Piquet not typical truck driver
September 23, 2010 - 11:00 pm
Nearly every driver in Saturday's NASCAR Camping World Truck Series race has his own website.
But Nelson Piquet Jr.'s is the only one that offers translations in seven languages.
Internationally, Piquet is the most famous driver entered in Saturday's Smith's 350k at Las Vegas Motor Speedway.
Piquet, a 25-year-old who was born in Germany and raised in Brazil, saw his worldwide following escalate in 2008 and 2009, when he raced for Renault in Formula One, the world's most popular racing series, and logged one podium finish.
Being the son of legendary racer Nelson Piquet, a three-time F1 champion in the 1980s, also helped the younger Piquet gain notoriety.
He will make his fifth start in the truck series and fourth in the No. 15 Toyota of Billy Ballew Motorsports on Saturday.
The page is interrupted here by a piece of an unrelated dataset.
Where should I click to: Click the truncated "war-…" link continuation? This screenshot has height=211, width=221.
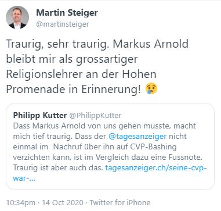24,178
He has finished in the top 10 three times with a best of sixth in his debut race in February at Daytona.
Piquet, now living in Miami, is successfully shifting from the aerodynamic 1,367-pound F1 rockets to the boxy 3,400-pound pickups. Instead of navigating long, winding road and street courses, he now spends much of his time running in circles.
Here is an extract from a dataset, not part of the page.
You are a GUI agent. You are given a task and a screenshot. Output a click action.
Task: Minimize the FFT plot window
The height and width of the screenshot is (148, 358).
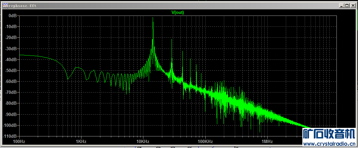(x=341, y=6)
"It's very much different," Piquet said. "But this racing is a lot more fun. Ninety-nine percent of the time we're racing somebody, touching somebody or getting very close."
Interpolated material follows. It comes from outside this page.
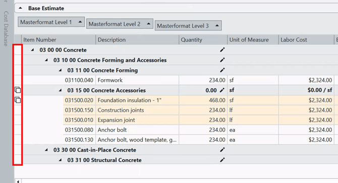Viewport: 338px width, 183px height.
Task: Click copy icon beside Foundation insulation row
Action: coord(18,100)
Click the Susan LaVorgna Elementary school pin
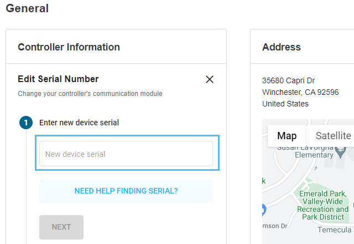 coord(341,150)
Piquet's promising international career was cut short after a controversial 2008 race in Singapore in which he said his Renault team ordered him to crash intentionally to bring out the pace car and help teammate Fernando Alonso win. Piquet was fired after the incident, and Renault was reprimanded for its actions by an international sanctioning body.
While F1 is racing this weekend back in Singapore, Piquet will be running for the first time on Las Vegas' 1.5-mile speedway oval.
He is committed to one day being worthy of racing in NASCAR's premier Sprint Cup series. But, unlike some other drivers who have rushed to switch from open-wheel racing to stock cars, Piquet is investing time and effort to make the proper transition.
"Many of those drivers started wrong. They wanted to go straight to Cup and were skipping what a lot of NASCAR drivers had done for 15 or 20 years. They didn't take the right approach to moving through all the levels."
Two weeks ago, Piquet placed eighth in his first Late Models stock car race at a track in Hickory, N.C. He has also competed this year in three regional ARCA stock car races with one top-10 finish.
His first foray into the Nationwide Series on Aug. 7 produced a seventh-place finish on the road course at Watkins Glen.
Hickory and Watkins Glen are a far cry from F1 venues such as Monte Carlo and Monza, but Piquet is genuinely enjoying the world of NASCAR.
"The NASCAR environment is much better," he said. "The other drivers are a lot more approachable and so are the fans. It's a big, big change for me."
He recalls being in his race car hauler at Daytona when Kurt Busch walked in.
"I had no idea who he was. He said he just wanted to introduce himself and gave me his phone number to use if I ever had any questions," Piquet said.
"All the drivers I've talked to have been helpful. I've already had more help this year than I had in my whole racing life before this."